Uninsured organizations thinking of either alternatives may be missing the bigger picture here. Find out why.
In the past, organizations were asking “should we or should we not purchase” cyber risk insurance.
Many management boards and risk managers were not entirely sure of the value of insuring against such risks as “we have never needed it before”, and they viewed such insurance policies with a cautious and cynical eye.
Another argument was “Our IT teams have our cyber risk under control. There is no way we could get hacked. We are completely secure.” Now, with years of continual surges in cyber threats, organizations know that the total tangible and intangible costs a cyber incident—including digital forensics, public relations, legal, and business interruption—can add up to several million dollars: for a single event, with many claims exceeding US$1m.
The opportunity cost of not carrying cyber insurance, is now far costlier in the long run, despite rising premiums in this space. Cyber risk insurance demand has therefore increased from 50% to 200%, depending on industry sector.
The question being asked is “do we qualify for this insurance?”
Due diligence before insurance
Before insurers will even offer a quotation, organizations must be able to demonstrate adequate baseline cybersecurity controls.
In the current market, many insurers will simply decline to provide a quotation when baseline requirements are not met.
Since no two organizations are identical in terms of their network setup and IT environment, insurers have adopted broad baseline security measures to look for in a prospect before they deem the organization ‘insurable’.
Just like how a property insurer would not insure a building devoid of locks and sprinklers, cyber insurers will not insure companies that do not meet certain baseline IT security controls.
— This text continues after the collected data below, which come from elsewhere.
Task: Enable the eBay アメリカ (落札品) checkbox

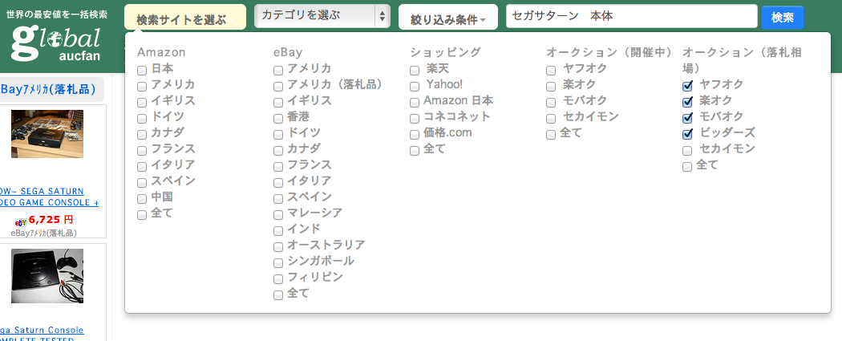Action: [278, 86]
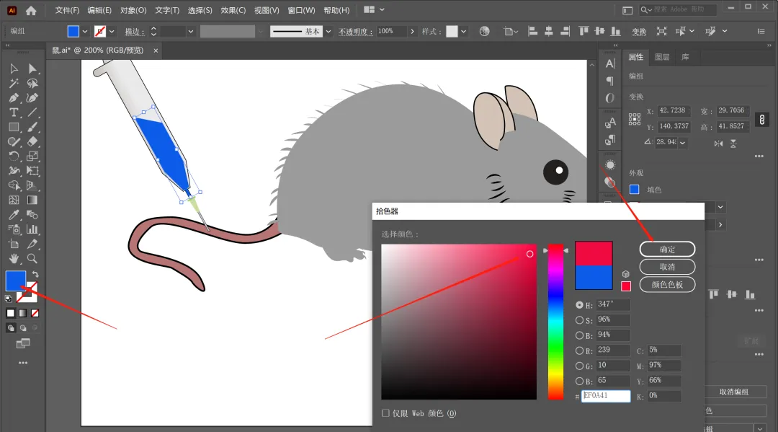Screen dimensions: 778x432
Task: Select the Pen tool
Action: tap(14, 97)
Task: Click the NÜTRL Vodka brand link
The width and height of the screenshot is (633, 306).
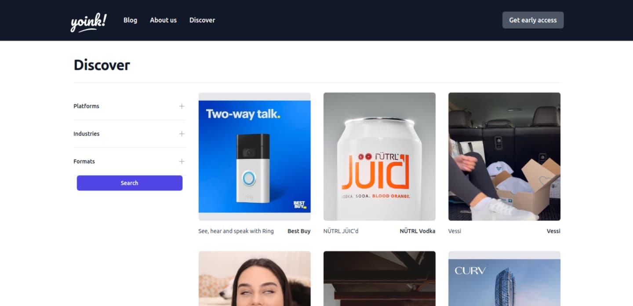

These include:
- Implementation of multi-factor authentication across the IT estate / environment
- Deployment of endpoint detection and response solution for all endpoints
- Quality of backup management for effective data security and restoration
- Presence of encryption of data-at-rest and data-in-transit, supported by a data classification strategy
- Quality of approach to network defense that includes use of firewalls, web traffic monitoring and email filtering
- Effective and repeatable patch, change management processes or policies in place
- Strong approach to workforce cyber awareness and training, including phishing simulation
- Implementation of incident response, business continuity and disaster recovery plans—tested in the last 12 months
- Network segmentation (including data, IT and OT environments, etc.) by business and geography
- Implementation of a formal privileged access management solution
- Confirmation that all local admin privileges are disabled for standard IT users
One may have thought these mounting hurdles in procuring cyber risk insurance, combined with increasing premium levels would serve to dampen demand for cyber risk insurance. However, the opposite is the case.
Furthermore, organizations thinking of securing a better package will find that the various insurers subject all applicants to fresh rounds of scrutiny and audits, cyber risk evaluation diligence and often, little room for deviation in pricing.
Invest in IT security or cyber insurance?
Organizations may be contemplating whether to divert investments in cyber insurance toward boosting IT security instead.
However, this should not be an either/or matter. According to CrowdStrike, cyber insurance is not a substitute for cybersecurity. A well thought-out cyber risk strategy involves the right balance between organizational investment in its people, discipline in its processes, and investment and deployment in the right technologies to monitor threats and mitigate cyber-attacks from manifesting.
Once these lines of defense are in place, insurance rounds out the picture as the final layer of defense. Overall, cyber risk insurance is the financial backstop after reasonable investments have been implemented and best efforts deployed to mitigate against attack.